Crowdsourcing is probably one of the best ways to access a global network of talented people and to channel their talent and creative effort towards a useful cause. This is especially true for for entrepreneurs who may have limited resources during the start-up phase of their business and may be attracted to crowdsourcing as a means to access funding or knowledge.
The issue of motivation for the participants in a crowdsourcing network still remains an issue: Whether you are a network operator or a company launching a challenge, you need to make sure you get as many people to join but more importantly you should motivate them to work towards the cause.

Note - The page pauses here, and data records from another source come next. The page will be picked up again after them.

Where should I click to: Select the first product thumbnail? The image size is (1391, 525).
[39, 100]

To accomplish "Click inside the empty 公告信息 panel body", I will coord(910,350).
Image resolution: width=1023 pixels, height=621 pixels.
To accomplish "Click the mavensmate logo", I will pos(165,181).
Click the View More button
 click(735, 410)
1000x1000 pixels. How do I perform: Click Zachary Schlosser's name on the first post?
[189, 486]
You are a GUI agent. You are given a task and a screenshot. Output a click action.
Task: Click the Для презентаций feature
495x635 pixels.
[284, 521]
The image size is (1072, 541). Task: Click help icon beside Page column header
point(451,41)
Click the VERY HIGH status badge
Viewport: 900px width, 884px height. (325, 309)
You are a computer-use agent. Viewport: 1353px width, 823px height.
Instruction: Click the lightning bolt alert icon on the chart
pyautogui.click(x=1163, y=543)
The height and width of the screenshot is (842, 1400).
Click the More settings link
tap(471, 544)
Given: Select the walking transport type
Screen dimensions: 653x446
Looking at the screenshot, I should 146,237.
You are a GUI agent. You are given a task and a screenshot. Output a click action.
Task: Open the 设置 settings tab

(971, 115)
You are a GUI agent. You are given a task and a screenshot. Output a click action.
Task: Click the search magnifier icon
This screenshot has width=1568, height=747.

From observing the performance of several successful case studies such as Quirky and few other conventional companies, here is what we have learned about the elements entrepreneurs or companies should think about for motivating a crowd:
1. Think about the geographical and cultural differences of your crowd
Crowdsourcing usually attracts individuals located in different countries with different cultures. By understanding the mix of the crowd, entrepreneurs and managers can identify and select the right motivational drivers. For example, certain members of the crowd based out of Western Europe might be motivated by getting a chance to improve their reputation among their peers. On the other hand in some other countries members might be motivated more with monetary award.
2. Offer a mix and learn by doing
It’s nearly impossible to get it right the first time. In reality many companies start by a given mix of incentives and learn and improve along the way. A classic example of this is Lufthansa’s Air Cargo Innovation Challenge for Customer Service.
The company was looking for creative ideas about the future form and function of customer service and in order to motivate the crowd it offered three different prizes including training in a flight simulator at the Frankfurt International Airport and different amounts of air miles. The prize-set had some sort of a balance to motivate people with different incentives/needs.
3. Money is not everything!
Although cash prizes have traditionally been a popular or sole means of motivation in many crowdsourcing networks, increasingly we have seen efforts to include soft factors such as reputation and sense of community to motivate solvers. Quirky is a great example of this: The New York-based company dedicates a lot of effort in nurturing its “Inventor Community” and create the feeling that all members are part of a family. Needless to say, Quirky’s motivated crowd has been influential in designing +100 products in only couple of years since company’s inception.
Successful motivation of a crowd will increase the likelihood of success with crowdsourciing contests and will provide companies with a way to solve significant challenge…So, let’s take it seriously!